Two engines drive this most unconventional bildungsroman: Jerne’s witty, sardonic narrative voice and “Grandma.” Separated by a gap of not merely generations but centuries, the two share a top-floor flat in a modern apartment building. Dead these last two hundred or so years, Grandma is guardian devil to her “trainee vampire.” While Jerne sees her as “a conscientious guardian who left no stone unturned to ensure that I become a well-educated corpse,” Grandma admits that “the essence of the matter is that deep down I’m a sadistic old woman.” She’s not kidding.
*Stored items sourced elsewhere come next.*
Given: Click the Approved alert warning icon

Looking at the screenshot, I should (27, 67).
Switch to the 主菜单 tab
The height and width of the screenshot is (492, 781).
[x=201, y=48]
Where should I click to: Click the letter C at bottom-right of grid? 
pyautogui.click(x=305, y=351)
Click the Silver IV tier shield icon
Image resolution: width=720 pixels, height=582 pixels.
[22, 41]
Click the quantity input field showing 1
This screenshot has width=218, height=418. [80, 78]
In her day job, Jerne reads proof at a two-person publishing house owned by editor in chief Norma-Elektra and her husband, Ármin Jermák, a marginally dysfunctional vampire whom Jerne finds “as repulsive as spinach purée.” But what Jerne really wants to do is to write and publish animal stories for children about “Initiative, the bumptious but cowardly rabbit.” In realizing this goal, Jerne has a problem: being a force of darkness “insensible to goodness,” she is singularly ill-suited by experience or temperament to imbue her stories with suitable moral content. Commenting on Jerne’s first collection, Rotten Animals, Norma-Elektra nails the problem: “These rabbits, foxes, wolves, polecats, moles and gophers—they’re all cynical and evil.” Moreover, having no experience with or liking for her putative audience, Jerne fills her stories with words like “louchely” and “fecund” and sentences like “The fox was orally fixated all afternoon.”
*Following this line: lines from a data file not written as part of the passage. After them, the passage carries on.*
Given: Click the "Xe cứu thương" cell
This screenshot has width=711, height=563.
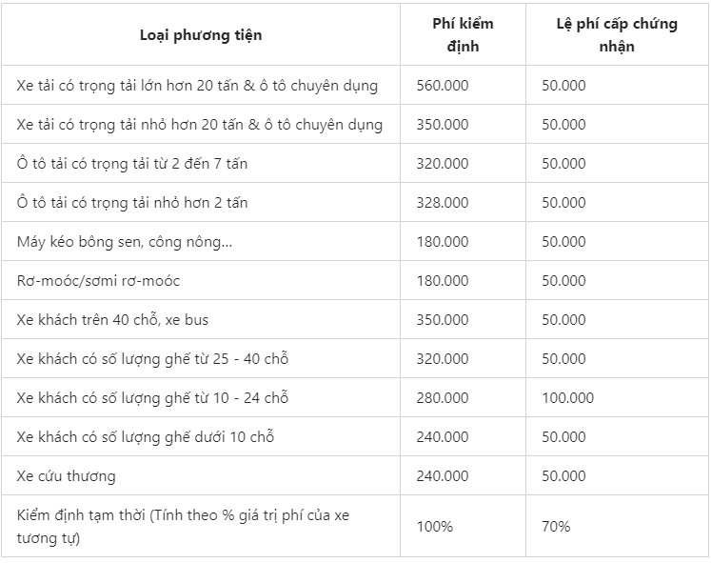Looking at the screenshot, I should click(67, 476).
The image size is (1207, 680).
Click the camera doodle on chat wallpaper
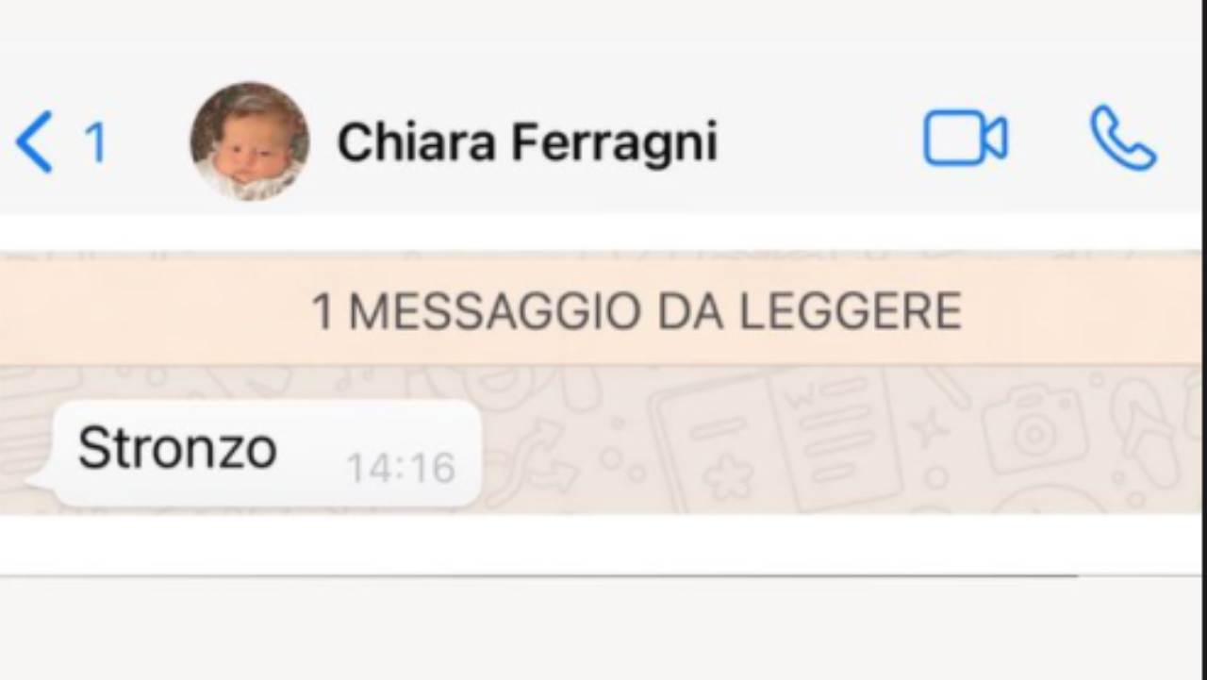pos(1034,430)
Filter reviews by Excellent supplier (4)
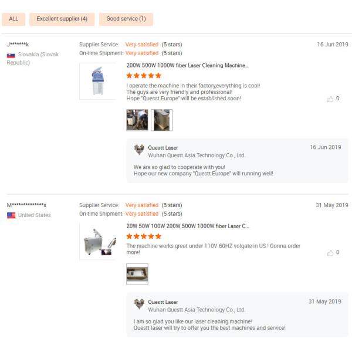 62,19
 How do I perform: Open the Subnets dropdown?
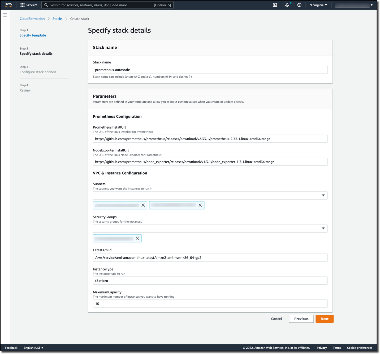coord(323,195)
Interesting though Jerne’s story is, it’s her voice—misogynistic, wry, astute, and unfailingly deadpan—that keeps us rapidly turning pages even as we savor every sentence. Her status, initially an outsider to both human and vampire communities, is the perfect vantage point for caustic insights into Hungarian society, gender politics, the airs of artists, literary forms ranging from lyric poetry to romance novels, the aspirations of writers, and the genre, which this novel both enriches and subverts.

As well wrought as works by Jerne’s idols Hans Christian Andersen, Oscar Wilde, and Lewis Carroll, The Finno-Ugrian Vampire belongs at the top of your “must-read” list. For as Jerne reminds us, “vampirism, just like literature, is not something to be denied.”